Reading passage:
Collaborative Visual-Inertial State and Scene Estimation
dc.contributor.author
Karrer, Marco
dc.contributor.supervisor
Chli, Margarita
dc.contributor.supervisor
Grisetti, Giorgio
dc.contributor.supervisor
Pollefeys, Marc
dc.date.accessioned
2021-01-25T13:21:04Z
dc.date.available
2021-01-25T12:39:03Z
dc.date.available
2021-01-25T13:21:04Z
dc.date.issued
2020-09
dc.identifier.uri
http://hdl.handle.net/20.500.11850/465334
dc.identifier.doi
10.3929/ethz-b-000465334
dc.description.abstract
The capability of a robot to create a map of its workspace on the fly, while constantly updating it and continuously estimating its motion in it, constitutes one of the central research problems in mobile robotics and is referred to as Simultaneous Localization And Mapping (SLAM) in the literature. Relying solely on the sensor-suite onboard the robot, SLAM is a core building block in enabling the navigational autonomy necessary to facilitate the general use of mobile robots and has been the subject of booming research interest spanning over three decades. With the largest body of related literature addressing the challenge of single-agent SLAM, it is only very recently, with the relative maturity of this field that approaches tackling collaborative SLAM with multiple agents have started appearing. The potential of collaborative multi-agent SLAM is great; not only promising to boost the efficiency of robotic missions by splitting the task at hand to more agents but also to improve the overall robustness and accuracy by boosting the amount of data that each agent’s estimation process has access to.

Exercise 1: Reproduce the thesis record above word for word, in full.

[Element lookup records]
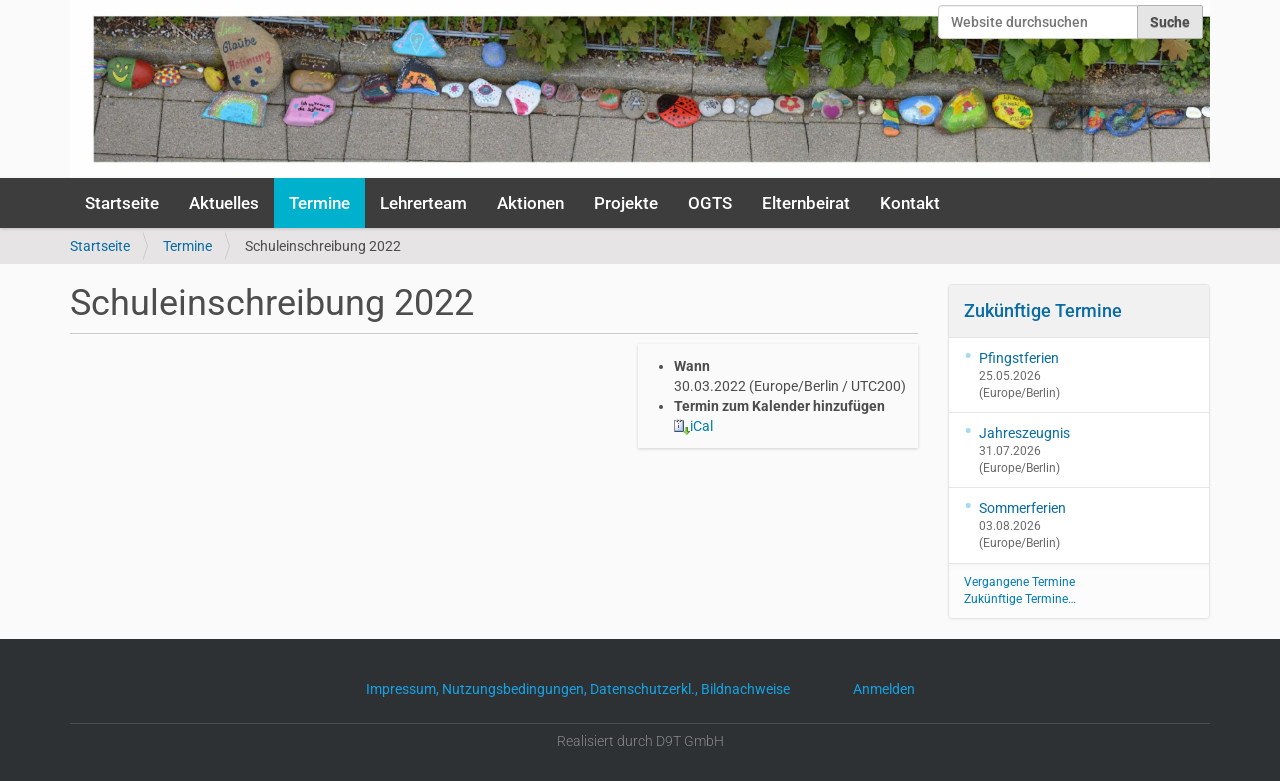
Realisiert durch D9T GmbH (640, 741)
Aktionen (530, 203)
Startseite (122, 203)
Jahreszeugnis (1024, 433)
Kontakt (910, 203)
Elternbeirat (806, 203)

Exercise 2: Rewrite the listing from the line containing "Aktionen (530, 203)" down to the end of the listing, changing "Kontakt" to "Impressum" and leaving everything else unchanged. Return only those lines.

Right answer 1:
Collaborative Visual-Inertial State and Scene Estimation
dc.contributor.author
Karrer, Marco
dc.contributor.supervisor
Chli, Margarita
dc.contributor.supervisor
Grisetti, Giorgio
dc.contributor.supervisor
Pollefeys, Marc
dc.date.accessioned
2021-01-25T13:21:04Z
dc.date.available
2021-01-25T12:39:03Z
dc.date.available
2021-01-25T13:21:04Z
dc.date.issued
2020-09
dc.identifier.uri
http://hdl.handle.net/20.500.11850/465334
dc.identifier.doi
10.3929/ethz-b-000465334
dc.description.abstract
The capability of a robot to create a map of its workspace on the fly, while constantly updating it and continuously estimating its motion in it, constitutes one of the central research problems in mobile robotics and is referred to as Simultaneous Localization And Mapping (SLAM) in the literature. Relying solely on the sensor-suite onboard the robot, SLAM is a core building block in enabling the navigational autonomy necessary to facilitate the general use of mobile robots and has been the subject of booming research interest spanning over three decades. With the largest body of related literature addressing the challenge of single-agent SLAM, it is only very recently, with the relative maturity of this field that approaches tackling collaborative SLAM with multiple agents have started appearing. The potential of collaborative multi-agent SLAM is great; not only promising to boost the efficiency of robotic missions by splitting the task at hand to more agents but also to improve the overall robustness and accuracy by boosting the amount of data that each agent’s estimation process has access to.

Right answer 2:
Aktionen (530, 203)
Startseite (122, 203)
Jahreszeugnis (1024, 433)
Impressum (910, 203)
Elternbeirat (806, 203)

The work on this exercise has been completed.